Items from a dataset:
◆ ◆ ◆

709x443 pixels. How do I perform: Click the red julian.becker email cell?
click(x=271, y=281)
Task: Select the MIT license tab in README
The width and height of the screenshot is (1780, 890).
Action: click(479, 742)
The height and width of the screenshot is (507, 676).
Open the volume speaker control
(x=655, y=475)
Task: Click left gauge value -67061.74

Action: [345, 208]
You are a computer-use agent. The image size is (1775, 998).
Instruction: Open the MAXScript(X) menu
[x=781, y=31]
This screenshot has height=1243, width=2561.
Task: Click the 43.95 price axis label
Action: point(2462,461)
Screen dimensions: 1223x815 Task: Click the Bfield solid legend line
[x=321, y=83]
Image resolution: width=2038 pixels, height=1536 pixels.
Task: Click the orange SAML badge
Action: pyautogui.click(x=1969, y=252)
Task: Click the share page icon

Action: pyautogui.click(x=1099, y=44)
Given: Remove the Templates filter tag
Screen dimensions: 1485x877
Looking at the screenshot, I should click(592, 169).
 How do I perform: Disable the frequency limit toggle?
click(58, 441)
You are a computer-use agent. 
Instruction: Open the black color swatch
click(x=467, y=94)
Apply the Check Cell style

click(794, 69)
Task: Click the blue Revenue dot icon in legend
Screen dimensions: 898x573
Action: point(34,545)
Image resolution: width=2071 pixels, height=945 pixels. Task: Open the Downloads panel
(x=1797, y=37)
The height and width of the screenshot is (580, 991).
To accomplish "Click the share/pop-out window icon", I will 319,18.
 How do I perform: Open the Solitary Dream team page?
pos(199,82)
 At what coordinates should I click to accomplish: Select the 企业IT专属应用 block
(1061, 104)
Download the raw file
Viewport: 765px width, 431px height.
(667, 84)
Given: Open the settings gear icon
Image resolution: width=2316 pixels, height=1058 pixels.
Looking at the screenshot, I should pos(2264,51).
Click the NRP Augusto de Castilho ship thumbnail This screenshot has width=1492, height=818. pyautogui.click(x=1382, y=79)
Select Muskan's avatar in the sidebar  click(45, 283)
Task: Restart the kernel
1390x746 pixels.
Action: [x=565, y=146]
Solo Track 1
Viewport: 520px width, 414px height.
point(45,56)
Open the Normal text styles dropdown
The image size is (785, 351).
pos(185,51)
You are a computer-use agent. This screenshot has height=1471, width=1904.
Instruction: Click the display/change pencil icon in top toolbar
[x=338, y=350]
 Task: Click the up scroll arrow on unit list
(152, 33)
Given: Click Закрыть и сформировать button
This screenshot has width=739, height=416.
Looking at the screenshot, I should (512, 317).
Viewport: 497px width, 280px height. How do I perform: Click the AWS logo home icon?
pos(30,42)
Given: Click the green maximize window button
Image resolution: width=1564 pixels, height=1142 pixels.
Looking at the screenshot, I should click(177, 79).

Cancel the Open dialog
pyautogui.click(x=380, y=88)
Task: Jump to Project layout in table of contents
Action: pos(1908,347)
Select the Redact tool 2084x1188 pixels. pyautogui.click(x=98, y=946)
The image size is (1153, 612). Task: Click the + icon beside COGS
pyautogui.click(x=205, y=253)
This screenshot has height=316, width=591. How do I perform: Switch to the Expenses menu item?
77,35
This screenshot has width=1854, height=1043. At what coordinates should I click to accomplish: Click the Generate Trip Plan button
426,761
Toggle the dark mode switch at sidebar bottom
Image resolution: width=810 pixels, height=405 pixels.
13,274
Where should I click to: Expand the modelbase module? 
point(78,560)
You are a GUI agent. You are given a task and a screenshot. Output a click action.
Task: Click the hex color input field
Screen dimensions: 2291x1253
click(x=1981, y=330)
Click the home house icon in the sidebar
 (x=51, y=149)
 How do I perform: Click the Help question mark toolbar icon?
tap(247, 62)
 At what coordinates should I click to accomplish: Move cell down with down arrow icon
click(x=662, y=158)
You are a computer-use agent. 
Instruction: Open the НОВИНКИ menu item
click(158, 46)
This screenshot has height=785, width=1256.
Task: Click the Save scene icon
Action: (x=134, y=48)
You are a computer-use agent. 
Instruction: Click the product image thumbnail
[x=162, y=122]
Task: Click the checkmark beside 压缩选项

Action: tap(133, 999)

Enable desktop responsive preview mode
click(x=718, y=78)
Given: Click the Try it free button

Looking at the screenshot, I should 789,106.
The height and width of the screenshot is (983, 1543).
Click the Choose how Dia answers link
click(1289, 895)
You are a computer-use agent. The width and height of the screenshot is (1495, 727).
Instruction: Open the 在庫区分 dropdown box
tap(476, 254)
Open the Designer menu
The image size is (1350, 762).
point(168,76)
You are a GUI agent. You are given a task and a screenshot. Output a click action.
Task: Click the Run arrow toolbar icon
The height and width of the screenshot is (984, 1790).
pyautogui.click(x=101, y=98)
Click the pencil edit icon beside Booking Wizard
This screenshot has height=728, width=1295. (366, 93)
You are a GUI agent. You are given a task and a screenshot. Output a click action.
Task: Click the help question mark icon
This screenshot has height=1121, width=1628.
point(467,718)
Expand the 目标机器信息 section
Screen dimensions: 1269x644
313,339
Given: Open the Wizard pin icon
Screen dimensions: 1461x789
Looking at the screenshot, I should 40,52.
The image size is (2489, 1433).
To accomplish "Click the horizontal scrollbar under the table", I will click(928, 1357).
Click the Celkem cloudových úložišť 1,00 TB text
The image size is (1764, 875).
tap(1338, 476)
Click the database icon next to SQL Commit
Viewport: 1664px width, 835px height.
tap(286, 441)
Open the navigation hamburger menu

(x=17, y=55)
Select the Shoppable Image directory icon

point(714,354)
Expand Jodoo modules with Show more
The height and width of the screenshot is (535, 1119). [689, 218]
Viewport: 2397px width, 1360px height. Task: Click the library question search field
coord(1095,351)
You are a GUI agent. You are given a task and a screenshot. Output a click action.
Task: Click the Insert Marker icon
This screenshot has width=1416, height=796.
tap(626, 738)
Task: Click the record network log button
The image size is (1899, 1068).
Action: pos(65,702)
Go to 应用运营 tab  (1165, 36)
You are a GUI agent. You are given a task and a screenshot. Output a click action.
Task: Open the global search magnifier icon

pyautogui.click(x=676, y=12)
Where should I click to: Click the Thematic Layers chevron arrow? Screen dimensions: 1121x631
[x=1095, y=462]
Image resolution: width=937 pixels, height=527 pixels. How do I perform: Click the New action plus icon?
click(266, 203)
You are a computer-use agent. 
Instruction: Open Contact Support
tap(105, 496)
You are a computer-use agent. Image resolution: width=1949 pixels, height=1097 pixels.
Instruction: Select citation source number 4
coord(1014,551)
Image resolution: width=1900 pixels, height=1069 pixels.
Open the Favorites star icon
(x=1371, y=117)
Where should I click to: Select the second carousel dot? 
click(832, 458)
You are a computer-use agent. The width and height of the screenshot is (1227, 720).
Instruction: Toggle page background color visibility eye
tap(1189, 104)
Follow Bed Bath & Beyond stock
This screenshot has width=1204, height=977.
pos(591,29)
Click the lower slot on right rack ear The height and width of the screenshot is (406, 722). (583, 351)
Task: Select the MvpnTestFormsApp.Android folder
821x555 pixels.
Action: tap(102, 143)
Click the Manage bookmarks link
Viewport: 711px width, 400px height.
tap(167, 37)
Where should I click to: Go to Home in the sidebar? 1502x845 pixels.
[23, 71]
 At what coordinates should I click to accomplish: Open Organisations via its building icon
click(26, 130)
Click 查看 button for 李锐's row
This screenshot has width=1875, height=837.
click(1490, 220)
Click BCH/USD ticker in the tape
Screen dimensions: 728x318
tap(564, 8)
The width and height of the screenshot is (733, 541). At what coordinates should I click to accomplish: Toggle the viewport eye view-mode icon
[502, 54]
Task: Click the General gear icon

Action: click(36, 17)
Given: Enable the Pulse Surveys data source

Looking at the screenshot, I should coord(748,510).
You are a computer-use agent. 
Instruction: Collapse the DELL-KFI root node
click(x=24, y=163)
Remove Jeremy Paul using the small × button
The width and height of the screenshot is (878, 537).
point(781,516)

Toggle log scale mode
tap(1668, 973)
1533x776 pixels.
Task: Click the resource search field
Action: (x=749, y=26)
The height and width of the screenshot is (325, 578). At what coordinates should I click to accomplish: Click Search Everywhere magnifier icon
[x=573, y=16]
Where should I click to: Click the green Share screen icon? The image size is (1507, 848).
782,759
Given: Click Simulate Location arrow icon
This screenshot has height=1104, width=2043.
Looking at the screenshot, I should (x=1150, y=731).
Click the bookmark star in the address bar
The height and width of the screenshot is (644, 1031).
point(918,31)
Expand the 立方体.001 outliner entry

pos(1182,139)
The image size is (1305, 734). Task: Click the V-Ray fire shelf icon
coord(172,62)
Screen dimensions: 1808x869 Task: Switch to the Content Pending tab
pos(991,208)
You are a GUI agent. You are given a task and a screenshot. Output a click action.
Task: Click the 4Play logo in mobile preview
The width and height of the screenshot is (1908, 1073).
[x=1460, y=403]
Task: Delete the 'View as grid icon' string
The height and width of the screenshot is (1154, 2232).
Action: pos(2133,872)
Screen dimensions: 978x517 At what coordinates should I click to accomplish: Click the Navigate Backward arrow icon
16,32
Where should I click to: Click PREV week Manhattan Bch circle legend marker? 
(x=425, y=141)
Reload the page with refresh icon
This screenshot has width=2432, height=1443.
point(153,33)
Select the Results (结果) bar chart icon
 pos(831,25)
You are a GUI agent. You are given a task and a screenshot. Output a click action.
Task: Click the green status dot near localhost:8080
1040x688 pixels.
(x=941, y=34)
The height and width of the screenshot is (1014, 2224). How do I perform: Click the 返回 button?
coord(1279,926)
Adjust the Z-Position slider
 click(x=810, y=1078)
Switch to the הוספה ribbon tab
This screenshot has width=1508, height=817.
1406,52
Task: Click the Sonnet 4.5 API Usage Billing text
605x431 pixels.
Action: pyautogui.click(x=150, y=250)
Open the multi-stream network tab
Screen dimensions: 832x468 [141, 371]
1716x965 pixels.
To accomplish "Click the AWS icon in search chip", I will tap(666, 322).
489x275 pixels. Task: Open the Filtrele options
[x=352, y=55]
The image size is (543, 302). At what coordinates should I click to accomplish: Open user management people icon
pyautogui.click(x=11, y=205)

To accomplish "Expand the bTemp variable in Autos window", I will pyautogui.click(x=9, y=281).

◆ ◆ ◆

Extract from the records above the lines from the one containing "The image size is (1350, 762)." to the one containing "The image size is (2489, 1433).", both lines included, exactly as they appear and with nothing else.

The image size is (1350, 762).
point(168,76)
You are a GUI agent. You are given a task and a screenshot. Output a click action.
Task: Click the Run arrow toolbar icon
The height and width of the screenshot is (984, 1790).
pyautogui.click(x=101, y=98)
Click the pencil edit icon beside Booking Wizard
This screenshot has height=728, width=1295. (366, 93)
You are a GUI agent. You are given a task and a screenshot. Output a click action.
Task: Click the help question mark icon
This screenshot has height=1121, width=1628.
point(467,718)
Expand the 目标机器信息 section
Screen dimensions: 1269x644
313,339
Given: Open the Wizard pin icon
Screen dimensions: 1461x789
Looking at the screenshot, I should 40,52.
The image size is (2489, 1433).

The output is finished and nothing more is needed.